■ Entries drawn from a dataset
——
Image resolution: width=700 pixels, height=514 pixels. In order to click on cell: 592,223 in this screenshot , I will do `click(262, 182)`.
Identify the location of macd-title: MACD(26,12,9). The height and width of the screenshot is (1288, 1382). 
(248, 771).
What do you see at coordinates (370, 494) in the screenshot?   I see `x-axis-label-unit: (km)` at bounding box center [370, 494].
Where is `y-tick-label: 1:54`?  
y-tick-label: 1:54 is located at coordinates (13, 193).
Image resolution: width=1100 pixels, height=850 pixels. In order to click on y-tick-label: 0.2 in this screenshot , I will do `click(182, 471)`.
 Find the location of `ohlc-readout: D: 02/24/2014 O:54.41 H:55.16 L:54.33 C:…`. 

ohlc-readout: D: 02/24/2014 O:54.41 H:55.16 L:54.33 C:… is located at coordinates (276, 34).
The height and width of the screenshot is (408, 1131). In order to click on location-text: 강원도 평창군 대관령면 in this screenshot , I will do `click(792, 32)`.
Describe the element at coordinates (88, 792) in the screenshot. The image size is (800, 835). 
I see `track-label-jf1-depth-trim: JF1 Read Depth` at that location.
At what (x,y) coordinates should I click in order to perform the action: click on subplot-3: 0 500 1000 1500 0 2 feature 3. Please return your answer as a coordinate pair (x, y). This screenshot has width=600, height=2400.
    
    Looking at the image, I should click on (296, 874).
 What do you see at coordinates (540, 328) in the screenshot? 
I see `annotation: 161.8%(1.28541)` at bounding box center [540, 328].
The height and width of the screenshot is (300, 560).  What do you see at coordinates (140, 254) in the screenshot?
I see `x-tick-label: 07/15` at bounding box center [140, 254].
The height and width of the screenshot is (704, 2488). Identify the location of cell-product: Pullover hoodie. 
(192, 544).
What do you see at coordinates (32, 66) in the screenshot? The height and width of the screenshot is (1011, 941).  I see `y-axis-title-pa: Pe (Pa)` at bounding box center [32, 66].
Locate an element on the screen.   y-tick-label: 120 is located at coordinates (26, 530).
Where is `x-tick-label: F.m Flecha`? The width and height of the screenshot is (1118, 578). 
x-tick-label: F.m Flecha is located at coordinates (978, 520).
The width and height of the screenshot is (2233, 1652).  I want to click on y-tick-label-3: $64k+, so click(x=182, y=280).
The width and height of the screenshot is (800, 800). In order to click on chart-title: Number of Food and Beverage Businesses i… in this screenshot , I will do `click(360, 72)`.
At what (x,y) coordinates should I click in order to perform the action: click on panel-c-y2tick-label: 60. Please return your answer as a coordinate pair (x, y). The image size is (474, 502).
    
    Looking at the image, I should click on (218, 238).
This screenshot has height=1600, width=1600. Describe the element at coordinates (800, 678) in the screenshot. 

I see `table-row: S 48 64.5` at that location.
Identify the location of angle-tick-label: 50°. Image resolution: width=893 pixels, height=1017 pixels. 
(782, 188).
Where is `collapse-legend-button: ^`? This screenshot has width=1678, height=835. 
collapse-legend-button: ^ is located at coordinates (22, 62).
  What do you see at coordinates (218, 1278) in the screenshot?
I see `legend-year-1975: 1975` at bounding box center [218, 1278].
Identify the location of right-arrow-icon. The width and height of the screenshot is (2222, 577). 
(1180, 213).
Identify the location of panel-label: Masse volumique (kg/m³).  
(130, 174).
——
■ WRITTEN TASK
Rewrite the entries above with each "Identify the location of" switched to "Find the position of", leaving everything else unchanged.

■ WORKED SOLUTION
Image resolution: width=700 pixels, height=514 pixels. In order to click on cell: 592,223 in this screenshot , I will do `click(262, 182)`.
Find the position of macd-title: MACD(26,12,9). The height and width of the screenshot is (1288, 1382). 
(248, 771).
What do you see at coordinates (370, 494) in the screenshot?   I see `x-axis-label-unit: (km)` at bounding box center [370, 494].
Where is `y-tick-label: 1:54`?  
y-tick-label: 1:54 is located at coordinates (13, 193).
Image resolution: width=1100 pixels, height=850 pixels. In order to click on y-tick-label: 0.2 in this screenshot , I will do `click(182, 471)`.
 Find the location of `ohlc-readout: D: 02/24/2014 O:54.41 H:55.16 L:54.33 C:…`. 

ohlc-readout: D: 02/24/2014 O:54.41 H:55.16 L:54.33 C:… is located at coordinates (276, 34).
The height and width of the screenshot is (408, 1131). In order to click on location-text: 강원도 평창군 대관령면 in this screenshot , I will do `click(792, 32)`.
Describe the element at coordinates (88, 792) in the screenshot. The image size is (800, 835). 
I see `track-label-jf1-depth-trim: JF1 Read Depth` at that location.
At what (x,y) coordinates should I click in order to perform the action: click on subplot-3: 0 500 1000 1500 0 2 feature 3. Please return your answer as a coordinate pair (x, y). This screenshot has width=600, height=2400.
    
    Looking at the image, I should click on (296, 874).
 What do you see at coordinates (540, 328) in the screenshot? 
I see `annotation: 161.8%(1.28541)` at bounding box center [540, 328].
The height and width of the screenshot is (300, 560).  What do you see at coordinates (140, 254) in the screenshot?
I see `x-tick-label: 07/15` at bounding box center [140, 254].
The height and width of the screenshot is (704, 2488). Find the position of cell-product: Pullover hoodie. 
(192, 544).
What do you see at coordinates (32, 66) in the screenshot? The height and width of the screenshot is (1011, 941).  I see `y-axis-title-pa: Pe (Pa)` at bounding box center [32, 66].
Locate an element on the screen.   y-tick-label: 120 is located at coordinates (26, 530).
Where is `x-tick-label: F.m Flecha`? The width and height of the screenshot is (1118, 578). 
x-tick-label: F.m Flecha is located at coordinates (978, 520).
The width and height of the screenshot is (2233, 1652).  I want to click on y-tick-label-3: $64k+, so click(x=182, y=280).
The width and height of the screenshot is (800, 800). In order to click on chart-title: Number of Food and Beverage Businesses i… in this screenshot , I will do `click(360, 72)`.
At what (x,y) coordinates should I click in order to perform the action: click on panel-c-y2tick-label: 60. Please return your answer as a coordinate pair (x, y). The image size is (474, 502).
    
    Looking at the image, I should click on (218, 238).
This screenshot has height=1600, width=1600. Describe the element at coordinates (800, 678) in the screenshot. 

I see `table-row: S 48 64.5` at that location.
Find the position of angle-tick-label: 50°. Image resolution: width=893 pixels, height=1017 pixels. 
(782, 188).
Where is `collapse-legend-button: ^`? This screenshot has width=1678, height=835. 
collapse-legend-button: ^ is located at coordinates (22, 62).
  What do you see at coordinates (218, 1278) in the screenshot?
I see `legend-year-1975: 1975` at bounding box center [218, 1278].
Find the position of right-arrow-icon. The width and height of the screenshot is (2222, 577). 
(1180, 213).
Find the position of panel-label: Masse volumique (kg/m³).  
(130, 174).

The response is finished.